I am taking History, Theory, and Literature of Dance this semester, and being in this Baroque Era opera also emphasized many of our class discussion points:

Immersing myself in the creative process of performing in the opera Dido and Aeneus clarified the atmosphere of the Baroque Ballet for me.  Each rehearsal I defined the Baroque bubble for myself a little bit more and the movement slowly naturalized in my body.  Collaborating with the musicians and singers to create a production that was larger than myself or a single dance was an incredible learning opportunity in

Another aspect of Baroque that came into play was playing into the structure of the music.  It was crucial that the movement and song synced to be able to articulate the storyline.  In the rehearsal process Susan Petry would often come in with raw material that we would then fit in to the structure of the music.  This became important when we started working with live music because as the tempo changed from night to night, our movement was able to adapt as well.

The most salient Baroque element for me was the idea of the ensemble versus individual characters.  The Baroque Era was the crossing point between Renaissance Dance, when patterns were all the rage, and the ballet d’action, when the individual dancer and his/her emotions were most valued.  Baroque was a mixture of both ideas, and we had to find that mixture when performing the opera.  On one hand, we were all our own dancers, reacting to the events of the opera in our own way through our acting.  On the other hand, we were one ensemble, acting as one to guide the storyline by gently transitioning between scenes.  In this way we embodied the purpose of the Baroque dancer.
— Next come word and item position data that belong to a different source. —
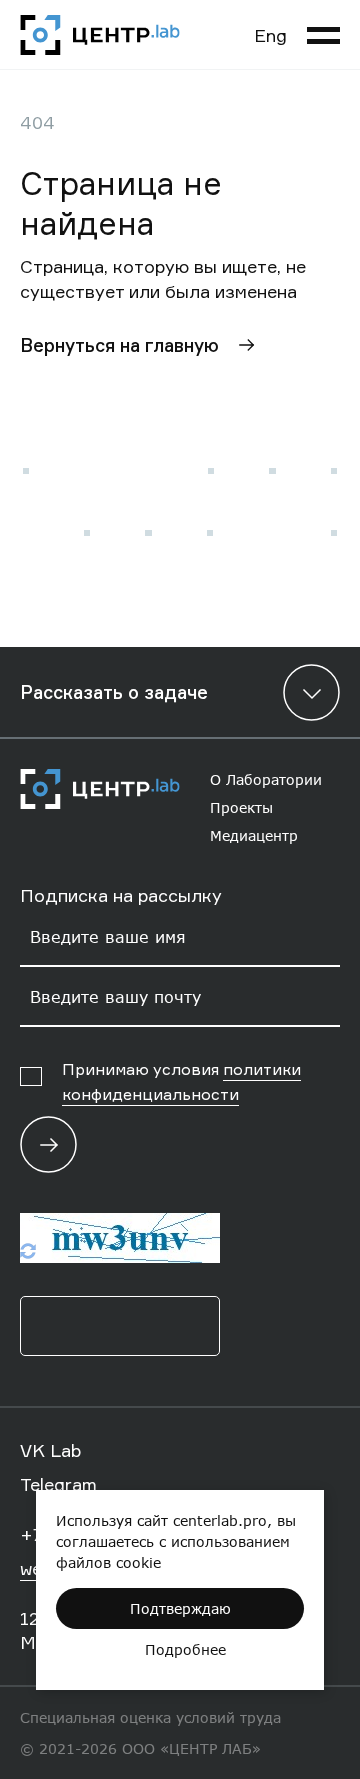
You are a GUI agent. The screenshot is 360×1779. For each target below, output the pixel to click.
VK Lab (50, 1450)
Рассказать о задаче (114, 692)
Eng (270, 35)
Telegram (58, 1484)
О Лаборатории (266, 779)
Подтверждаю (180, 1608)
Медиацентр (254, 835)
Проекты (241, 807)
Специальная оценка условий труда (150, 1717)
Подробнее (185, 1649)
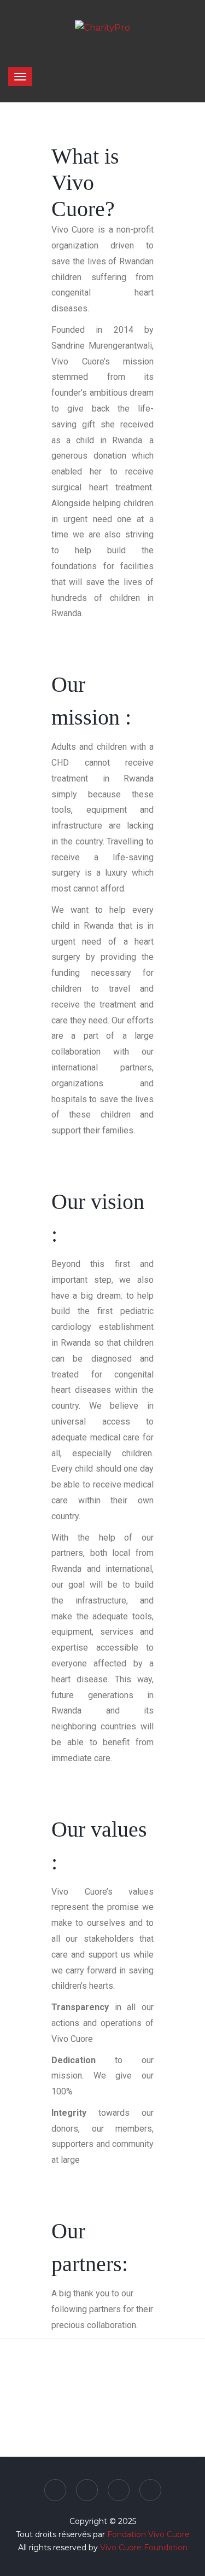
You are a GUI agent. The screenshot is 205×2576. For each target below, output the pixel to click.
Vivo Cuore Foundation (144, 2547)
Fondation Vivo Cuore (148, 2534)
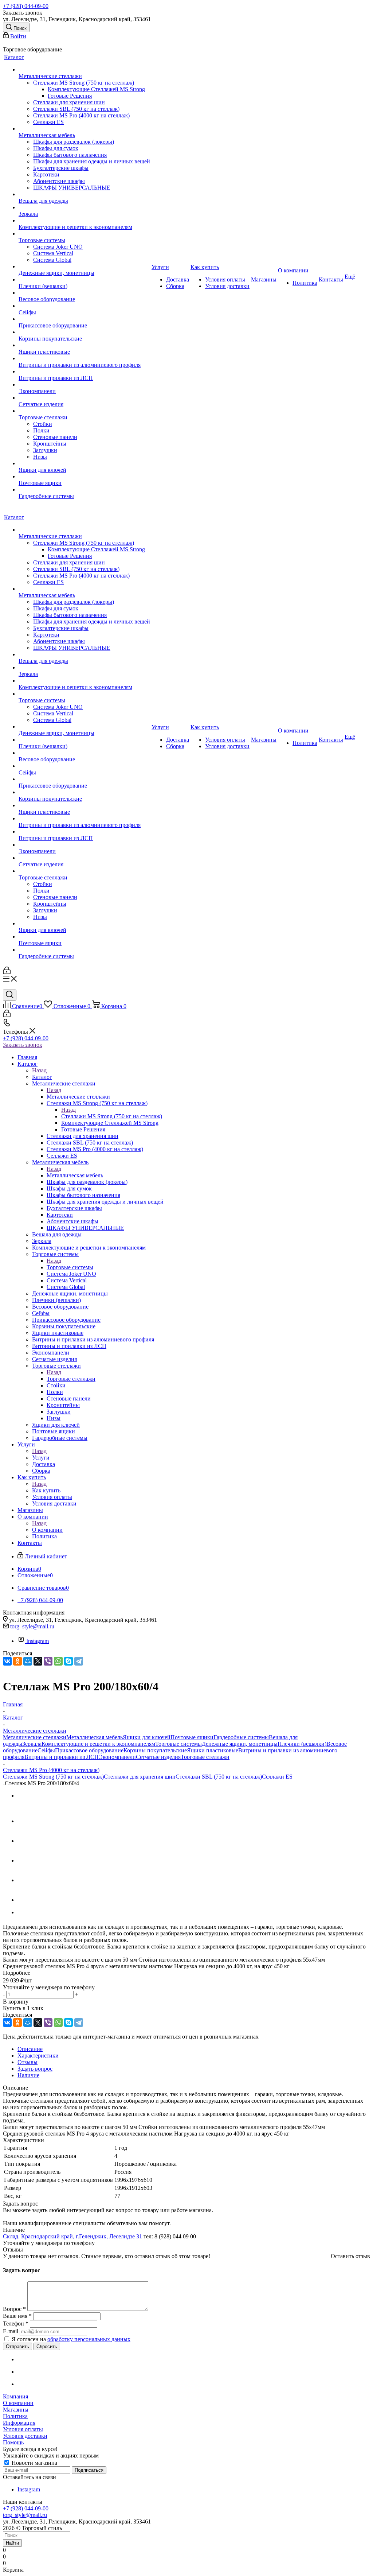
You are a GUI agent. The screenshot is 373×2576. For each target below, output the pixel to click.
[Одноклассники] (17, 1661)
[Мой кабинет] (7, 972)
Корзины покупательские (155, 1750)
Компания (15, 2396)
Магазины (15, 2409)
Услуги (41, 1457)
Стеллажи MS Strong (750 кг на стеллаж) (111, 1116)
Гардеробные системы (241, 1737)
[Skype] (68, 1661)
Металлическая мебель (75, 1175)
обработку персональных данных (88, 2339)
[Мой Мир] (27, 1661)
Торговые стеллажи (71, 1379)
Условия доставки (25, 2436)
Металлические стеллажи (78, 1096)
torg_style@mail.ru (32, 1626)
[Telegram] (78, 1661)
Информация (19, 2423)
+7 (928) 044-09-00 (25, 6)
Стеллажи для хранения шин (140, 1776)
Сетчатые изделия (158, 1757)
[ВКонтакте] (7, 1661)
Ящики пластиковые (212, 1750)
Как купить (46, 1490)
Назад (39, 1070)
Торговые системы (70, 1267)
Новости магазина (33, 2463)
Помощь (13, 2442)
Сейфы (46, 1750)
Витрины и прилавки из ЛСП (61, 1757)
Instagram (37, 1641)
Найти (12, 2543)
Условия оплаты (23, 2429)
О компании (47, 1530)
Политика (15, 2416)
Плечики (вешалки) (302, 1744)
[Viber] (48, 1661)
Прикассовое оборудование (89, 1750)
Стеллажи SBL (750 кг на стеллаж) (219, 1776)
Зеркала (32, 1744)
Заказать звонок (22, 1045)
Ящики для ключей (146, 1737)
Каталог (42, 1077)
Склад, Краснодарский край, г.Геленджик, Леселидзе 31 (72, 2236)
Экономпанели (117, 1757)
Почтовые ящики (191, 1737)
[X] (38, 1661)
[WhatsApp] (58, 1661)
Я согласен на (71, 2339)
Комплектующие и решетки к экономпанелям (98, 1744)
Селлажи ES (277, 1776)
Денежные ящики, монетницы (240, 1744)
Productions like this are something I would love to pursue more in the future, so to have this professional opportunity within my department was a blessing. I am excited to apply what I have learned from this experience and will be searching for more performances like this to participate in.

This show also is responsible for bringing me into contact with some of the most beautiful people.  I would just like to tag onto the end of this post a huge thank you to my fellow cast members, the crew, choreographer Susan Petry, and director Scott Parry.  I did not just learn from performing, I learned from every single person who was a part of this experience.